In an effort to interview only people with "Hazel" in their names who like nice clothes, we also spoke with Robin Hazelwood, a Wisconsin native who managed to attend an Ivy League school while simultaneously working as a fashion model. She's also written a mainly fictional book called "Model Student" about, well, a Wisconsin native who manages to attend an Ivy League school while simultaneously working as a fashion model. To my knowledge, the book's not nominated for a Pulitzer, but it is most definitely an engaging read, and Hazelwood was a witty, candid, and thoughtful interview. We're thinking of instituting a new policy of only interviewing former fashion models.

Richard Russo's "Empire Falls" did win a Pulitzer. He was a fantastic interview, and one of the rare people who's done a million interviews and still manages to remain introspective, or at least pretends really well. I'm sure it wasn't the first time he'd noted that "the first thing an author does when he wins a Pulitzer is get Caller ID," but it still sounded fresh. We're rerunning the interview tomorrow, but if you just can't wait, the original interview is still archived, along with its spiffy picture of Russo with me. Plus, the movie adaptation of "Empire Falls" is worth checking out, though unlike our streaming audio, it's not free.
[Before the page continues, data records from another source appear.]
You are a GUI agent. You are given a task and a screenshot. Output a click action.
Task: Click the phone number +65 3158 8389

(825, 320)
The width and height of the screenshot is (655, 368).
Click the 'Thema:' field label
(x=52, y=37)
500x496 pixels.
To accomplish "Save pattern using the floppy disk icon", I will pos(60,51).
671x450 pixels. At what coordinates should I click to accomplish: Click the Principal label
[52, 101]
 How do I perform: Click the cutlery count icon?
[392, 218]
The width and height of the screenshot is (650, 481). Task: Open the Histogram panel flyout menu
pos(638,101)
And also in recent weeks, we interviewed Minneapolis-based musician Brianna Lane, who stresses the word "music" is at the end of her URL, so that it's not confused with a former porn site. Unfortunately, the part of the interview where we attempted to justify the music wee had on our respective iPods was lost to the cutting-room floor. But her album, "Radiator", is fantastic if you're into acoustic guitar-based stuff (actually, it's fantastic regardless of your tastes), and the interview's music clips should at least whet your appetite.

From there, we're on to other important topics, like figuring out how to use "whet" in another context.

1 comment:

Dr. Hiroshi Fujiyama, PhD said...

I have no idea who you are, but XDXDXD at your 29 June 2005 post. I entered "river otter" into Google Image Search and for some reason your blog turned up...not that I'm complaining.